O Estado brasileiro, pela Lei 9140, de 1996, já reconheceu que todas as pessoas perseguidas ou mortas pela ditadura militar tinham direito à indenização, lembra Streck. “Daí é muito fácil fazer o raciocínio de que a viúva de uma pessoa assassinada e como ficou comprovada a responsabilização do Estado, é legal, justo que a Clarice receba uma pensão vitalícia do Estado brasiuleiro”, conclui.

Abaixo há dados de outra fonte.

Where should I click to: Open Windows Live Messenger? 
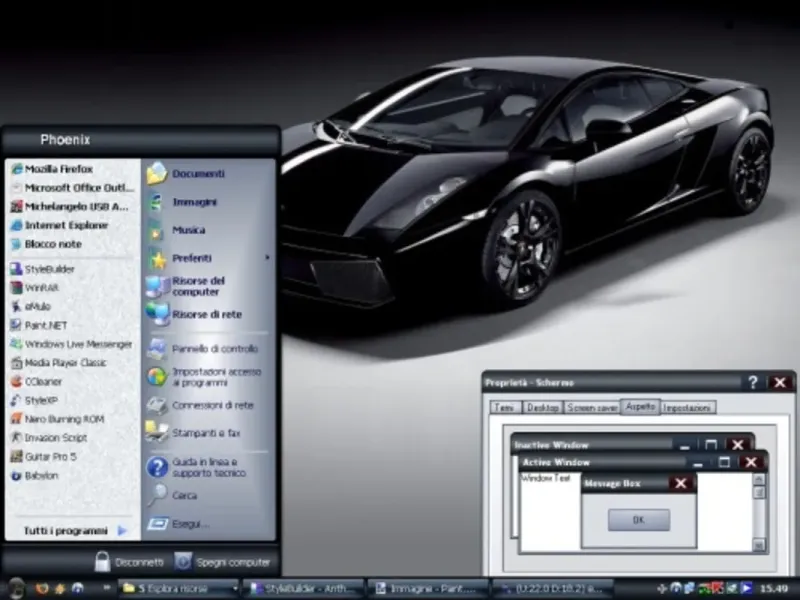69,344
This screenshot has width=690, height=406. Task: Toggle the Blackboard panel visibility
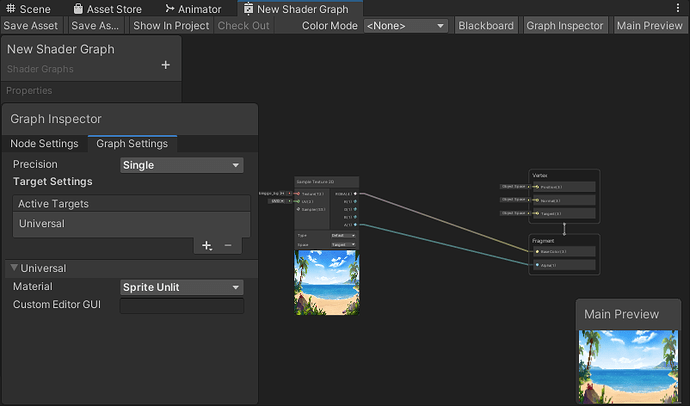[486, 26]
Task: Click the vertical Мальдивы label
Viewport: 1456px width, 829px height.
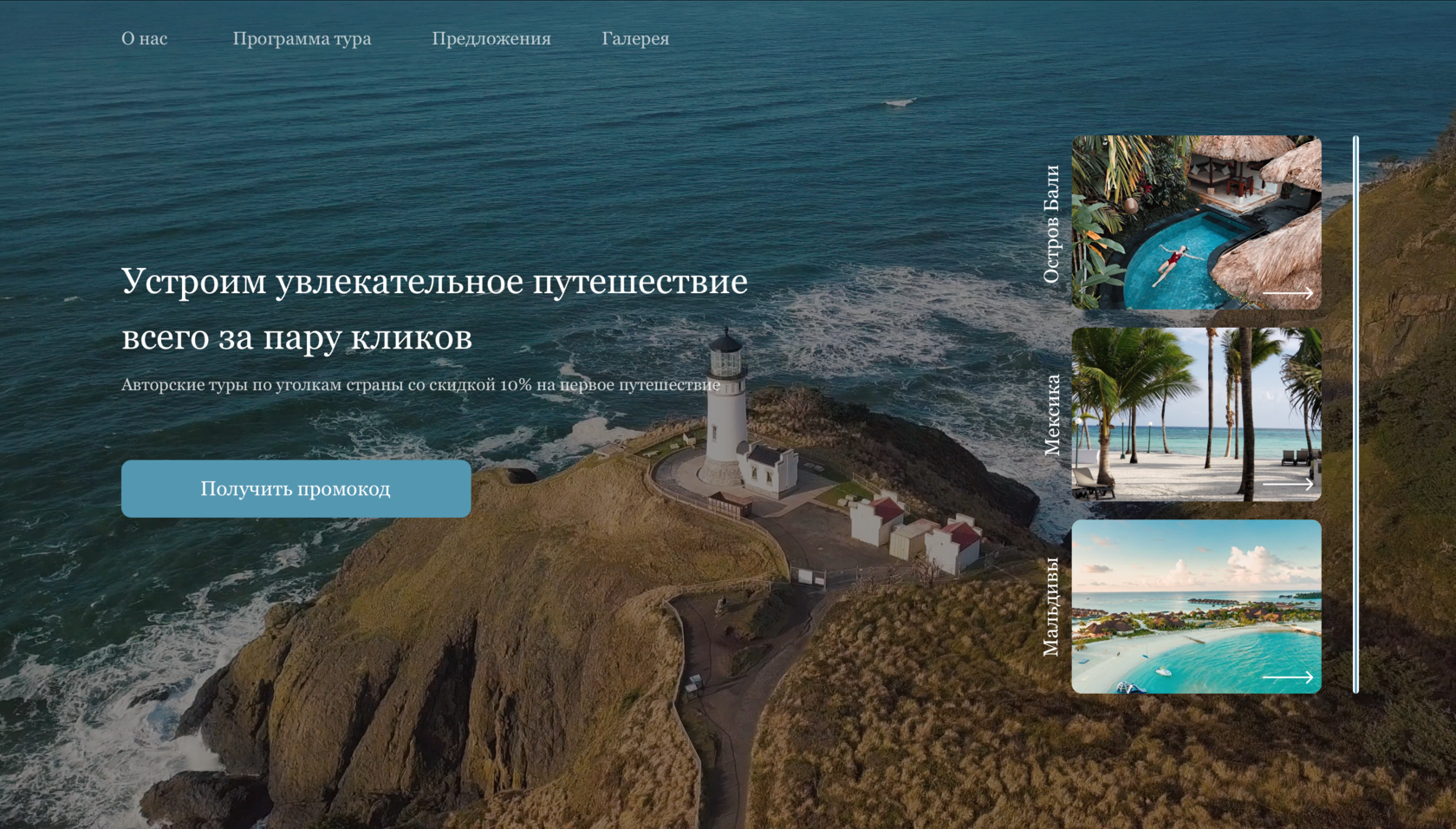Action: pos(1051,606)
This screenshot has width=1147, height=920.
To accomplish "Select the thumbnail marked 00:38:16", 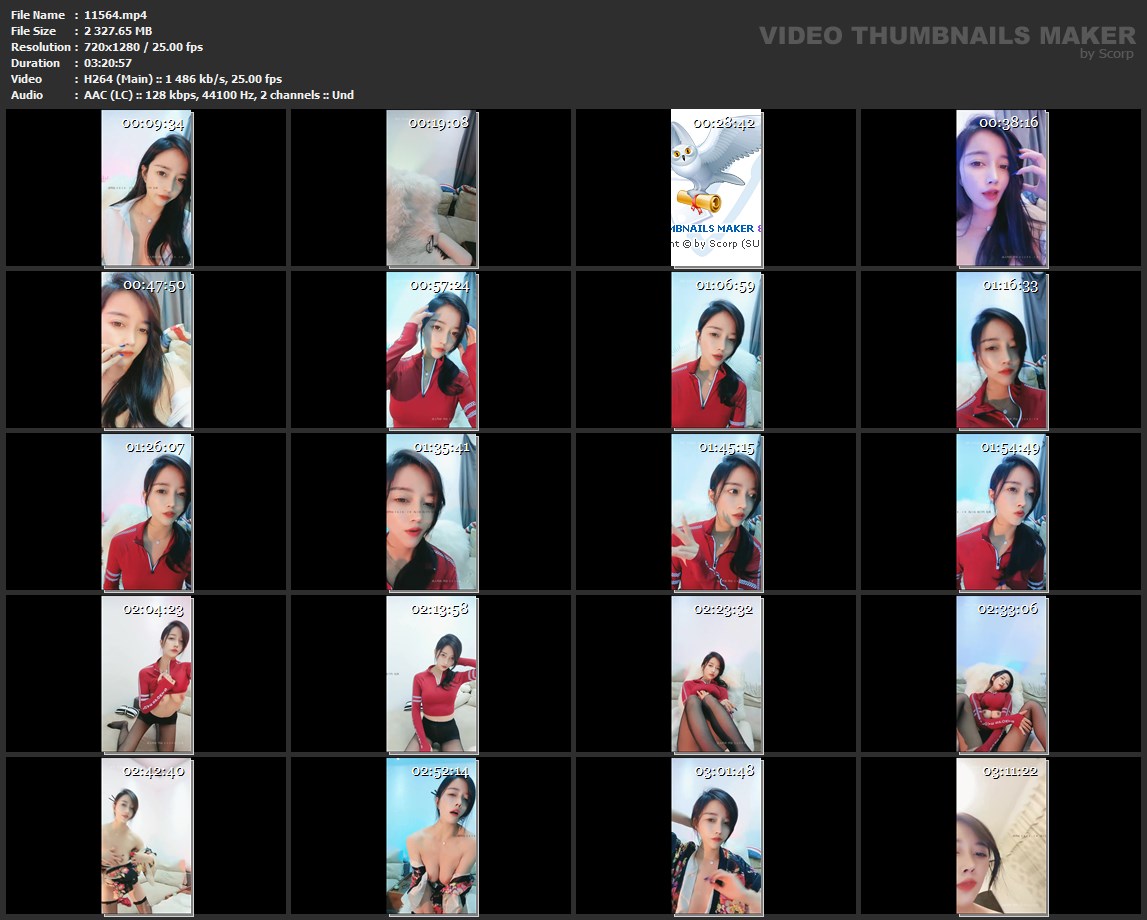I will tap(1001, 188).
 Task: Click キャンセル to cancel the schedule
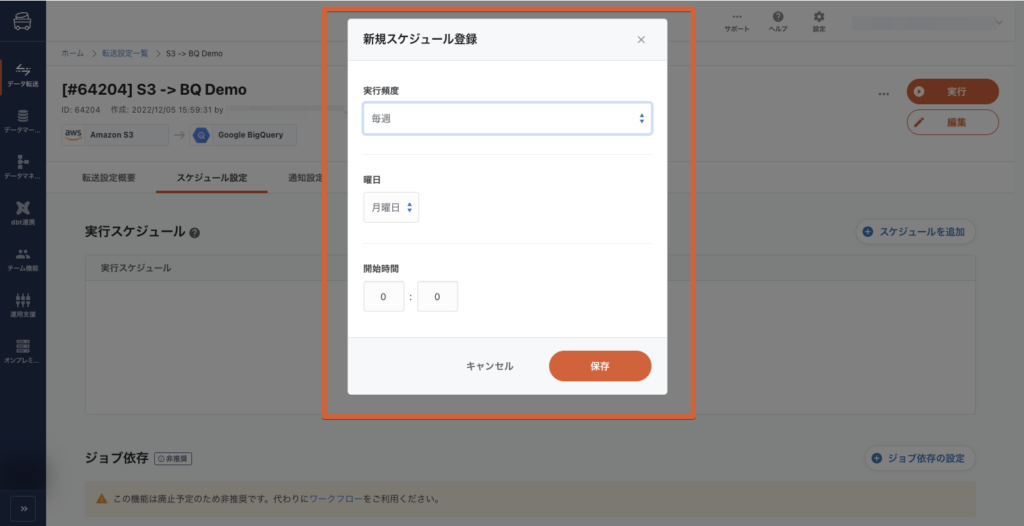click(490, 366)
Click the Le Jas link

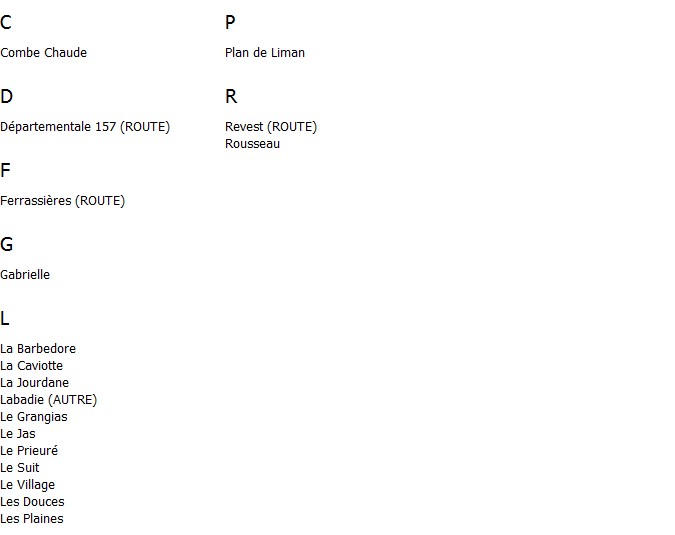tap(18, 433)
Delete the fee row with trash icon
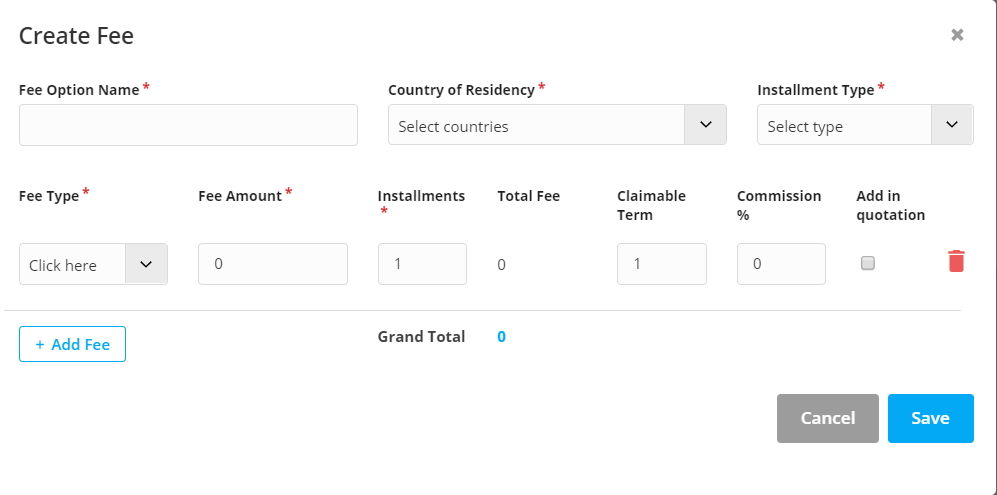 (x=956, y=262)
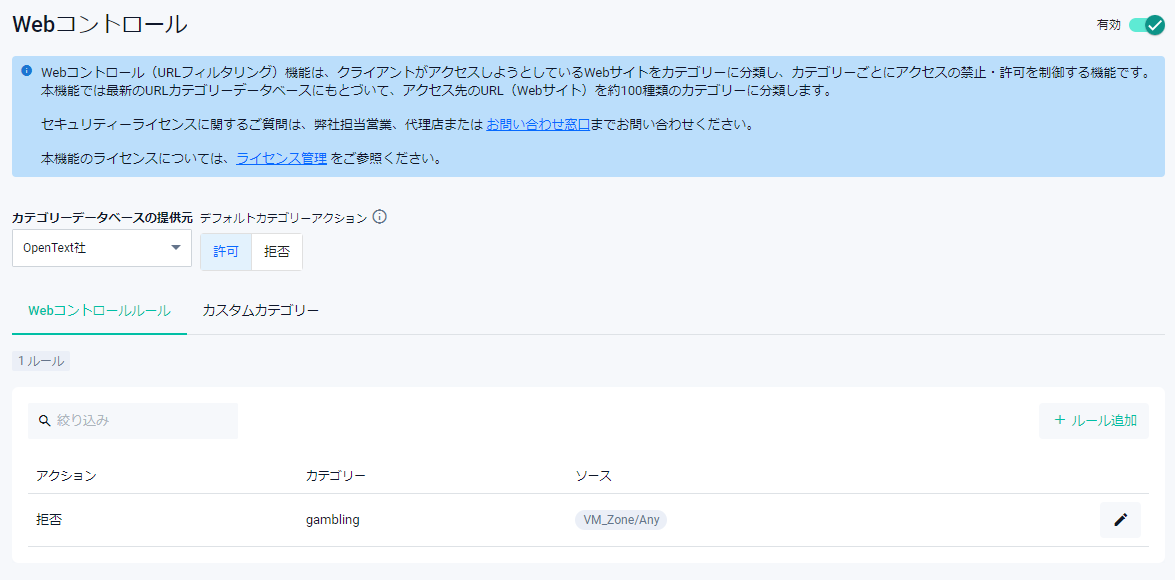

Para o jornalista Luiz Cláudio Cunha, consultor da Comissão Nacional da Verdade e é autor do livro Operação Condor: o Sequestro dos Uruguaios – uma reportagem dos tempos da ditadura, a liminar representa “um mínimo gesto de reparação e elegância que o Brasil deve a ela. Quem quiser saber o que fizeram os comparsas e assassinos de Herzog, basta acessar o arquivo da Comissão da Verdade. O horror está todo lá”.
Ele lembra que em países como Argentina, Uruguai, Chile, Bolívia, Paraguai, “os generais-presidentes foram despojados de sua arrogância e saíram dos tribunais direto para os calabouços”, enquanto no Brasil os militares que torturaram e mataram durante a ditadura permanecem impunes.
“Apesar de Herzog e outras centenas de vítimas fatais, além de milhares de presos e torturados, o Brasil ostenta uma vergonhosa, humilhante ‘taxa zero’ de punição pelas violências praticadas em duas décadas. Nenhum militar, de qualquer posto ou hierarquia, e nenhum policial foi julgado, condenado e punido pelos crimes e mortes que cometeu a partir de 1964”, ressalta.